Brooke Burns still has fond memories of the first time she defeated her brother in a game of one-on-one basketball, but it appears she learned more from the times she lost.

"When we finished playing, I knew what I did wrong and would always go work on those things throughout the week and be ready for the next time we played," Burns said Wednesday. "Just being competitive improved my game a lot."

The 5-foot-10 freshman from Gadsden City, Ala., is one of five true freshmen on the University of Tennessee at Chattanooga women's basketball roster and hopes to make an impact for the Mocs in her first season with the program. She's off to a good start - she averaged nine points while making seven of her nine 3-point attempts during a five-day, three-game trip to Canada in August.

But it was in her driveway playing games against her brother Zack and father Stewart that her skill really began to develop.

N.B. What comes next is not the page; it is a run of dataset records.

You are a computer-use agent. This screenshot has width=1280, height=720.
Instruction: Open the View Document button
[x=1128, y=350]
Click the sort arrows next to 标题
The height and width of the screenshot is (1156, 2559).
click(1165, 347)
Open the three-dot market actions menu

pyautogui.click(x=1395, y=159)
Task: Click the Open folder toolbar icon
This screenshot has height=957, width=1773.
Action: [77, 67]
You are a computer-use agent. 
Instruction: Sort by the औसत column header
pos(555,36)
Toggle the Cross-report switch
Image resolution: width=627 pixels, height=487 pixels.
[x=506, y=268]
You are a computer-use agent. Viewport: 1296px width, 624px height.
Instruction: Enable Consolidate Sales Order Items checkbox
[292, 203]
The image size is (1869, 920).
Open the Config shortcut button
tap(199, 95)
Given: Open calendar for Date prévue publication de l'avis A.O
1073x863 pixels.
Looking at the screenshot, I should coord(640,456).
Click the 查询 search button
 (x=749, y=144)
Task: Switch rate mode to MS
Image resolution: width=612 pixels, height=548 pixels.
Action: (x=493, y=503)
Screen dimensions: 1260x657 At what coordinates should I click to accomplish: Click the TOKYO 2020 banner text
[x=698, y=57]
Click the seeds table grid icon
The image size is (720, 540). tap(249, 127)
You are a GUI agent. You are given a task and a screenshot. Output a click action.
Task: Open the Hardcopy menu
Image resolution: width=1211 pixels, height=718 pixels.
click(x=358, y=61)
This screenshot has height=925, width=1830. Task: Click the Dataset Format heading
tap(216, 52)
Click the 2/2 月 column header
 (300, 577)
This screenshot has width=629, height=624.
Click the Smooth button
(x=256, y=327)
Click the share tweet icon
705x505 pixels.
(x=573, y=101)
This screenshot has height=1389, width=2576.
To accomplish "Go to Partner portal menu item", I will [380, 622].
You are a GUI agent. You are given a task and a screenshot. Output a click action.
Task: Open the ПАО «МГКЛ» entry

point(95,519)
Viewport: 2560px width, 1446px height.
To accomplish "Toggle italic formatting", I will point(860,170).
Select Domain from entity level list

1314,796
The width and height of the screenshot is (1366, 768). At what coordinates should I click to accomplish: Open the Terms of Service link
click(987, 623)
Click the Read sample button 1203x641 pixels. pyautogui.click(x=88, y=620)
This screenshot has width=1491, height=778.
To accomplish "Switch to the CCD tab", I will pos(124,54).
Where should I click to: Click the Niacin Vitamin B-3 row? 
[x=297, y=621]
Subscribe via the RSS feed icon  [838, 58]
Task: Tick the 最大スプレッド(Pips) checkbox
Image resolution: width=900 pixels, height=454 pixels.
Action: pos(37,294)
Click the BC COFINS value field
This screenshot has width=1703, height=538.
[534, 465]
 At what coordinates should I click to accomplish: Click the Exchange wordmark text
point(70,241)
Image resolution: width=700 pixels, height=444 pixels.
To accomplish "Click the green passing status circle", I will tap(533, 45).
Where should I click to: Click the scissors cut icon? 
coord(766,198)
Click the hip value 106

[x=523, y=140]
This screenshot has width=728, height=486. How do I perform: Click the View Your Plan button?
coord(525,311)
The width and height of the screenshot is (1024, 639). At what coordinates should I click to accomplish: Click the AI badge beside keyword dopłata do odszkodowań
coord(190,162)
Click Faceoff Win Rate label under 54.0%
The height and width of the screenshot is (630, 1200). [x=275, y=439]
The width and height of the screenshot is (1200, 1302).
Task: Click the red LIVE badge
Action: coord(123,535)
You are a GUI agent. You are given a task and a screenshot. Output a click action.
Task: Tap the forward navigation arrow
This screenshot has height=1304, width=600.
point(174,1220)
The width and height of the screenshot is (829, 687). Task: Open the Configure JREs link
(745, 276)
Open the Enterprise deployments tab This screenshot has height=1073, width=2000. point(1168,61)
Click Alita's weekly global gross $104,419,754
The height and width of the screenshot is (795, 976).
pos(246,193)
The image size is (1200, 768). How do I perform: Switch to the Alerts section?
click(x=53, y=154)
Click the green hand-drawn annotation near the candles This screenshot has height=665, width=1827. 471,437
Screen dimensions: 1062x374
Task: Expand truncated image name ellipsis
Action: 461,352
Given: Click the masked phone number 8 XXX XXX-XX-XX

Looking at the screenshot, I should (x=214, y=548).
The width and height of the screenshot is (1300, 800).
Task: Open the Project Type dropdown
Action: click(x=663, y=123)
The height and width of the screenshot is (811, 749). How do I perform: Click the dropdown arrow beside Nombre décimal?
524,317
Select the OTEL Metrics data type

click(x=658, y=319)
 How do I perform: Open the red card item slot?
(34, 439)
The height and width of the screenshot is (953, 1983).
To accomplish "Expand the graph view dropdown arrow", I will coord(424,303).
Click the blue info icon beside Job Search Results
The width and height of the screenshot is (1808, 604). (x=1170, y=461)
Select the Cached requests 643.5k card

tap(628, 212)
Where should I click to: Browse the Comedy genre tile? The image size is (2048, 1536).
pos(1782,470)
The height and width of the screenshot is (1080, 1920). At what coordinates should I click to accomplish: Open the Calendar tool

Her training regimen grew - she has an eight-minute video on YouTube of one of her workouts that includes weight training, dribbling drills and shooting - and she got better, to the point she was beating her brother by the time she was "14 or 15."

"I was really excited (when I first beat him)," she said, "but I'm also pretty sure he humbled me soon after that."

The Canada trip was an eye-opening experience for Burns, although it appeared she adjusted pretty quickly in the Mocs' 3-0 road swing.

Now, with the season less than two months away, Burns and the young core of players - part of the youngest of head coach Jim Foster's five teams since he arrived in Chattanooga - are doing everything they can to be sponges and soak up as much information as possible from the Women's Basketball Hall of Fame coach, as well as the three-player senior class of Aryanna and Keiana Gilbert plus Anna Claire Noblit.

The trip to Canada taught Burns "how much quicker" she would have to be and "how much more energy it takes in the college game."

"I'm learning not just how to develop my skills, but my basketball IQ as well," she continued. "I think we have a lot of potential, a lot of talent, so with (the seniors) showing us what they know and Coach Foster teaching us to develop our basketball (skills), and all the room we have to improve with our skill and development, it's going to take us a long way."